Is that really valid?

This comes down to whether the temporary object creating with the function
call is constant [in which case the above is UB] or not [in which case the
above is perfectly fine].

If I am reading http://cpp14.centaur.ath.cx/dcl.init.ref.html right then
the object is created with the const/volatile specifiers of the argument
type, in this case const.  If so, such an object must not be changed.

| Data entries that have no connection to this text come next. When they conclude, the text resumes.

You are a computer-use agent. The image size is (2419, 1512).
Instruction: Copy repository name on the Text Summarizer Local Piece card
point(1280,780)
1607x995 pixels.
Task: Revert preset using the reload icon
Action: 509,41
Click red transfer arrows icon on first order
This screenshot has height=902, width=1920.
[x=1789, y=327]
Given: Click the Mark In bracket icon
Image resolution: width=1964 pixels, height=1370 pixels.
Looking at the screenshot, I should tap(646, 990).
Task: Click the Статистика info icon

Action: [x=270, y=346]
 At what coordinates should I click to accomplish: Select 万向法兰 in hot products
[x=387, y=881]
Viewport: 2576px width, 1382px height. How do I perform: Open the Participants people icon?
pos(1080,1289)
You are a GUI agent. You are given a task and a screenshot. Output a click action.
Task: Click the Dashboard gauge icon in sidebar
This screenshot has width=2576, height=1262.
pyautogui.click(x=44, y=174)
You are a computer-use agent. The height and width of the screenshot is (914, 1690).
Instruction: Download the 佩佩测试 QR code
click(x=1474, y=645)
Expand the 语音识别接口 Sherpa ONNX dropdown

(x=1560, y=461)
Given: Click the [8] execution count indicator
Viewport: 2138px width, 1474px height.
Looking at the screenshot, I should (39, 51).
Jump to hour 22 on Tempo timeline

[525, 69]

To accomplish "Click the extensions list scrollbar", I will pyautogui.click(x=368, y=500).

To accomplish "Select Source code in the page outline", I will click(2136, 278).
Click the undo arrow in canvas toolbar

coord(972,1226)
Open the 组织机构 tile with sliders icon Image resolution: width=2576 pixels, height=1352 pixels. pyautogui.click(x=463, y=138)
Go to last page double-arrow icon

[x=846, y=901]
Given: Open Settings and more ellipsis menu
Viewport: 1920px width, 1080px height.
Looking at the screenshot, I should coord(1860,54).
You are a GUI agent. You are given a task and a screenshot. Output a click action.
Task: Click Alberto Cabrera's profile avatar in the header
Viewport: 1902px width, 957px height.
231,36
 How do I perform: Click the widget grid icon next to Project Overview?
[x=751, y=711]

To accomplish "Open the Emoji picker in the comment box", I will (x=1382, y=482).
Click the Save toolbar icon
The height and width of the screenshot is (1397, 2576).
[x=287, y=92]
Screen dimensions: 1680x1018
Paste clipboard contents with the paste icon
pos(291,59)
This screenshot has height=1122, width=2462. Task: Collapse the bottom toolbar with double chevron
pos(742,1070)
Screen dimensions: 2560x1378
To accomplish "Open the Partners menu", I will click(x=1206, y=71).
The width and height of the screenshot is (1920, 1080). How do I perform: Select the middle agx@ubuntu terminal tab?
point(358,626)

Just in case I am reading it wrong, I still say the generated code is
excessive.  gcc creates 16 instructions that, among other things, check
the _S_force_new flag.  Most of those instructions will never be executed
in practice.  I think the generated code, at least for the
temporary-from-small-string case, should simply be

    movq (%rsp), %rdi
    leaq 16(%rsp), %rax
    cmpq %rax, %rdi                ;; check if buffer is allocated
    je .L42
    call do_the_complicated_thing
.L42:
Comment 7 M Welinder 2018-10-05 12:48:58 UTC
Actually, it's more like 50+ instructions for destructing the string that
never (or almost never) needs destructing.  16 of those appear to need
linker fixup.

Sample for the C++14 mode:




	call	Z3fooRKNSt7__cxx1112basic_stringIcSt11char_traitsIcESaIcEEE
.LEHE5:
	movq	(%rsp), %rbx
	leaq	16(%rsp), %rax
	cmpq	%rax, %rbx
	je	.L72
	movq	16(%rsp), %rsi
	addq	$1, %rsi
	je	.L72
	testq	%rbx, %rbx
	je	.L72
	cmpq	$128, %rsi
	ja	.L73
	movl	_ZN9__gnu_cxx12__pool_allocIcE12_S_force_newE(%rip), %r9d
	testl	%r9d, %r9d
	jle	.L74
.L73:
	movq	%rbx, %rdi
	call	_ZdlPv
.L72:
[done]
...
[out-of-band code]
	.p2align 4,,10
	.p2align 3
.L74:
	movq	%rsp, %rdi
	movl	$_ZL28__gthrw___pthread_key_createPjPFvPvE, %ebp
	call	_ZN9__gnu_cxx17__pool_alloc_base16_M_get_free_listEm
	movq	%rsp, %rdi
	movq	%rax, %r12
	call	_ZN9__gnu_cxx17__pool_alloc_base12_M_get_mutexEv
	movq	%rax, %r13
	testq	%rbp, %rbp
	je	.L75
	movq	%rax, %rdi
	call	_ZL26__gthrw_pthread_mutex_lockP15pthread_mutex_t
	testl	%eax, %eax
	je	.L75
	movl	$8, %edi
	call	__cxa_allocate_exception
	movl	$_ZN9__gnu_cxx24__concurrence_lock_errorD1Ev, %edx
	movl	$_ZTIN9__gnu_cxx24__concurrence_lock_errorE, %esi
	movq	$_ZTVN9__gnu_cxx24__concurrence_lock_errorE+16, (%rax)
	movq	%rax, %rdi
.LEHB20:
	call	__cxa_throw
.LEHE20:
	.p2align 4,,10
	.p2align 3
.L75:
	movq	(%r12), %rax
	movq	%rax, (%rbx)
	movq	%rbx, (%r12)
	testq	%rbp, %rbp
	je	.L72
	movq	%r13, %rdi
	call	_ZL28__gthrw_pthread_mutex_unlockP15pthread_mutex_t
	testl	%eax, %eax
	je	.L72
	movl	$8, %edi
	call	__cxa_allocate_exception
	movl	$_ZN9__gnu_cxx26__concurrence_unlock_errorD1Ev, %edx
	movl	$_ZTIN9__gnu_cxx26__concurrence_unlock_errorE, %esi
	movq	$_ZTVN9__gnu_cxx26__concurrence_unlock_errorE+16, (%rax)
	movq	%rax, %rdi
.LEHB21:
	call	__cxa_throw
Comment 8 Andrew Pinski 2021-12-25 12:14:31 UTC
(In reply to Marc Glisse from comment #3)
> (In reply to M Welinder from comment #2)
> > The destruction still stinks: the full destructor is inlined instead of
> > the small-string-only version (i.e., a no-op).  Evidently gcc cannot
> > see that the string remains a small-string.
> 
> void foo (const std::string &s){
>   const_cast<std::string&>(s)="some longer string so it needs proper
> deletion";
> }

I submitted PR 103827 for the similar case but only passed via a hidden reference instead.